── Text section ──

A number of writers are doing something with language/form/content right now that is very appealing to me. Elisa Gabbert is one poet that’s influenced my recently drafted manuscript, Alt Vices. There’s something in the way she builds the prose blocks in The Self Unstable that’s simultaneously comprehensible and challenging. The declarative statements she largely uses are meant to be both, I think, meaning affirmative in the way they are presented but also as foils for the reader to react against. A statement is also a question, a question is also a statement, an opinion is also a fact, and so on. And because I’ve come to poetry by way of fiction (I thought I would only ever write fiction for some time!), I am quite taken right now with the prose of poets, or poets who write prose poems, or poets who write prose-y kinds of things, or who like Elisa Gabbert write lyric essay or some other hybrid of prose/poetry.

───

Exercise brief:
Copy the whole passage on prose poetry word for word. The data that comes next is from a separate source.

── Data segment ──

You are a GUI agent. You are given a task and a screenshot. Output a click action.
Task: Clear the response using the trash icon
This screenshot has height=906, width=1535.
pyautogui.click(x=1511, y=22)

───

Result of this task:
A number of writers are doing something with language/form/content right now that is very appealing to me. Elisa Gabbert is one poet that’s influenced my recently drafted manuscript, Alt Vices. There’s something in the way she builds the prose blocks in The Self Unstable that’s simultaneously comprehensible and challenging. The declarative statements she largely uses are meant to be both, I think, meaning affirmative in the way they are presented but also as foils for the reader to react against. A statement is also a question, a question is also a statement, an opinion is also a fact, and so on. And because I’ve come to poetry by way of fiction (I thought I would only ever write fiction for some time!), I am quite taken right now with the prose of poets, or poets who write prose poems, or poets who write prose-y kinds of things, or who like Elisa Gabbert write lyric essay or some other hybrid of prose/poetry.